The activists were part of a second Global Sumud flotilla, launched in recent months in an attempt to break Israel’s blockade of Gaza by delivering humanitarian assistance.
The ships set sail from the Spanish port of Barcelona on April 12.
On Friday, an Israeli army ship transferred 168 members of the flotilla crew to Greek boats, which then took them to shore, where buses and one ambulance car waited for them, organisers said, and Reuters footage showed.
The organisers said two activists remained with Israeli authorities.
A source who asked not to be identified said that while 22 boats had been intercepted by Israel, 47 others were still sailing off southern Crete and planned to anchor there at some point before continuing onwards to Gaza.
Each ship is carrying about a ton of food, medical and other equipment, the source said.
The 22 vessels were seized by Israel late on Wednesday in international waters off Greece’s Peloponnese peninsula, which is hundreds of miles from Gaza, the flotilla’s organisers said.
Israel’s foreign ministry called the flotilla organisers “professional provocateurs,” while Germany and Italy’s foreign ministries issued a joint statement saying they were following developments with “deep concern.”
In a statement on Thursday, the US State Department threatened “to impose consequences” against those who support the flotilla, which it cast as pro-Hamas.

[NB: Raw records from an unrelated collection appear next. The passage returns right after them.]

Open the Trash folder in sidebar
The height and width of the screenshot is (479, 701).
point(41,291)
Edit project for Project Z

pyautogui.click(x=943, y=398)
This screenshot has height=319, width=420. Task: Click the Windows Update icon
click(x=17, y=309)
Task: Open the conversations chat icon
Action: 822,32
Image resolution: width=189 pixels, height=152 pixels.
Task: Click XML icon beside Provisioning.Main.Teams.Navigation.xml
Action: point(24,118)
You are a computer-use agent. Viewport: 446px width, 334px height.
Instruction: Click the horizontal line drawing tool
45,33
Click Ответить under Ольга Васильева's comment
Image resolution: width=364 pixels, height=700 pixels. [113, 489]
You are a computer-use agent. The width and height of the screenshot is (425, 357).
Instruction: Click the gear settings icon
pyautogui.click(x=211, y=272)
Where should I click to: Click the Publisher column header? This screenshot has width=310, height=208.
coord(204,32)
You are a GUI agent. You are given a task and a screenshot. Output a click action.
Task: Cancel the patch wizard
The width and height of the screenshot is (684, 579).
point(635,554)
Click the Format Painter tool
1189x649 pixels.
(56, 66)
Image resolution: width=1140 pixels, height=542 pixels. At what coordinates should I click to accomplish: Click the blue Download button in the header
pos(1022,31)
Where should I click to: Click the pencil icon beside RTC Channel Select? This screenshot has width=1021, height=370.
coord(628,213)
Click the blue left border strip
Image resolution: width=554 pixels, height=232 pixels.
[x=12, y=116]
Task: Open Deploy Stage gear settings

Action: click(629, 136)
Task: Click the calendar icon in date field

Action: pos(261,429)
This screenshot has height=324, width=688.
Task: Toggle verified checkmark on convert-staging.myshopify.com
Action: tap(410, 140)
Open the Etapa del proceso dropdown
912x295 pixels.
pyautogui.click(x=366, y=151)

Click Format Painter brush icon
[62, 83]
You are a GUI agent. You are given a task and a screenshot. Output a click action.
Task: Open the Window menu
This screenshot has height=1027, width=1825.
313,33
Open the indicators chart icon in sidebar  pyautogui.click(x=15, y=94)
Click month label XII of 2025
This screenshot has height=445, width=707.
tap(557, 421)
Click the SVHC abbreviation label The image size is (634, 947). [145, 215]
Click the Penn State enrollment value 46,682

Pro-Palestinian activists say Israel and the US wrongly conflate their advocacy for Palestinian rights with support for Hamas extremists.
Last October, Israel’s military halted a previous flotilla assembled by the same organisation, arresting Swedish activist Greta Thunberg and more than 450 participants.
That followed other seaborne attempts to reach blockaded Gaza.
Palestinians and international aid bodies say supplies reaching Gaza are still insufficient, despite a ceasefire reached in October that included guarantees of increased aid.
Most of Gaza’s more than two million people have been displaced, many now living in bombed-out homes and makeshift tents pitched on open ground, roadsides, or atop the ruins of destroyed buildings.
Israel, which controls all access to the Gaza Strip, denies withholding supplies for its residents.